96 that gives a realistic spectral shape in the

red region, C G is at most barely enough to account for a cell’s DNA, even CP-690550 manufacturer though the parameter that is maximized by the optimization, P G, is proportional to it. If the total energy cost of the light harvesting system is about 1/3 of that of the cell (Raven 1984), \(C_P_\rm out\) would be nearly 2/3. Apparently, the assumed hyperbolic saturation of P out with P in at a level proportional to \(C_P_\rm out\)/C G implies that \(C_P_\rm out\) represents the cost of everything needed for growth (except light harvesting), rather than just the photosynthetic apparatus. Conclusion The analysis presented here shows that the red absorption band of the photosynthetic apparatus

may well be optimized for maximum growth power in spectrally undistorted sunlight, given the energy cost of light harvesting complexes. If RG7112 concentration so, however, the same optimization does not predict any absorption at other wavelengths. In the blue, such absorption is strong because of the chlorophylls required to shape the red absorption band and the carotenoids required to quench triplet states inevitably formed in those chlorophylls. This blue absorption should probably be regarded as a consequence rather than a cause of the evolutionary selection of the molecular structures responsible, and no special significance should be attached to the fact that they absorb much less in the green region of the spectrum.
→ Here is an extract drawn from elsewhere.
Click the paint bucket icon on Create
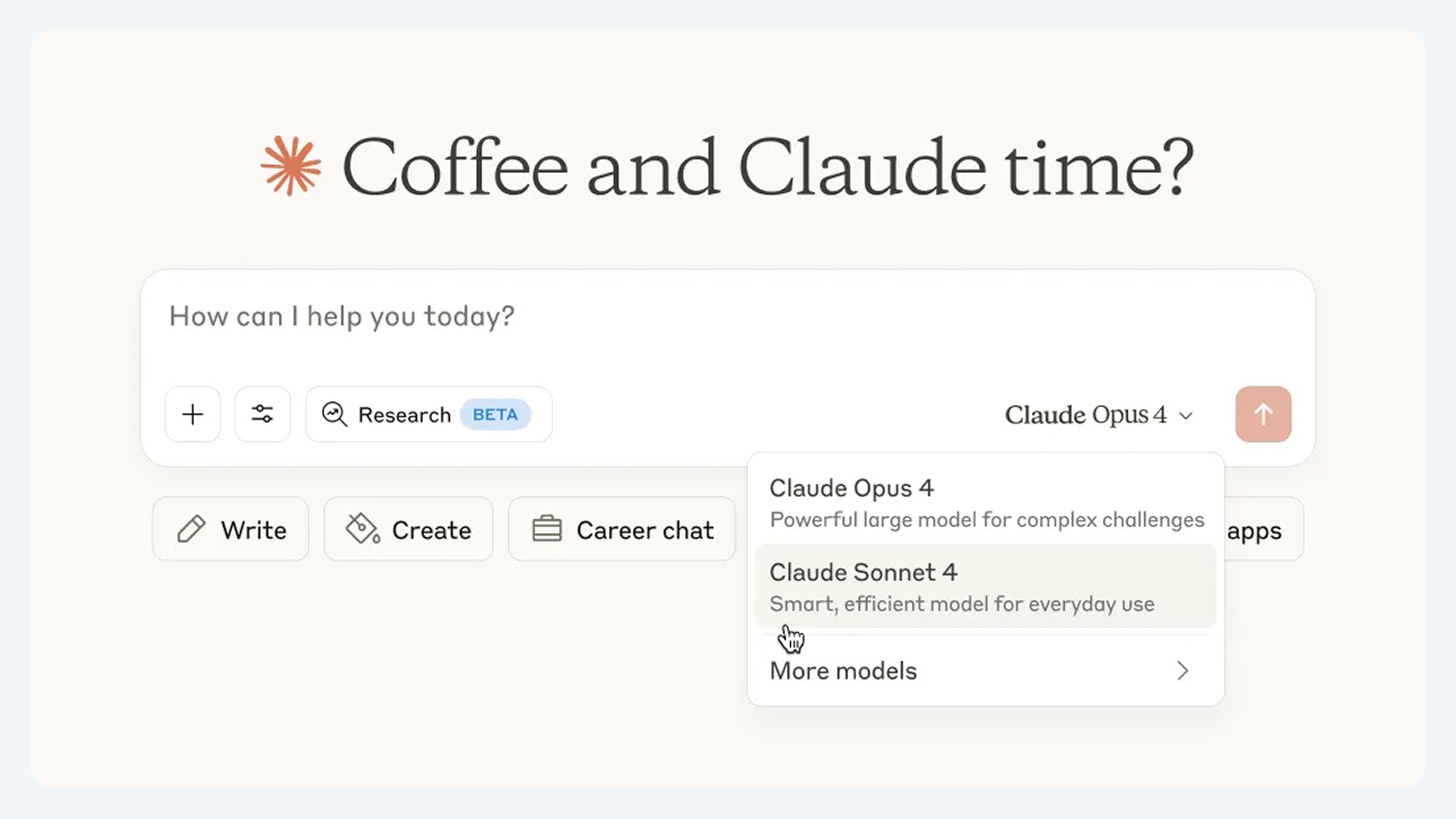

Acknowledgements We thank P. Gast for the chromatophores, J. Harbinson and S.C. Hille for advice, A. Telfer and C.F. Yocum for editorial comments, and T.J. Aartsma for support. This work was supported by the Netherlands

Organization for Scientific Research (NWO), Earth and Life Sciences Area (ALW). Open Access This article is distributed under the terms of the Creative Commons Attribution Noncommercial License which permits any noncommercial use, distribution, Mannose-binding protein-associated serine protease and reproduction in any medium, provided the original author(s) and source are credited. Electronic supplementary material Below is the link to the electronic supplementary material. Supplementary material 1 (PDF 83 kb) References Björn LO (1976) Why are plants green? relationships between pigment absorption and photosynthetic efficiency. Photosynthetica 10:121–129 Björn LO, Papageorgiou GC, Blankenship RE, Govindjee (2009) A viewpoint: why chlorophyll a? Photosynth Res 99:85–98CrossRefPubMed Goldsworthy A (1987) Why did nature select green plants? Nature 328:207–208CrossRef Hale GM, Querry MR (1973) Optical constants of water in 200 nm to 200 μm wavelength region. Appl Opt 12:555–563CrossRef Latimer P, Eubanks CAH (1962) Absorption Selleck Cilengitide spectrophotometry of turbid suspensions: a method of correcting for large systematic distortions.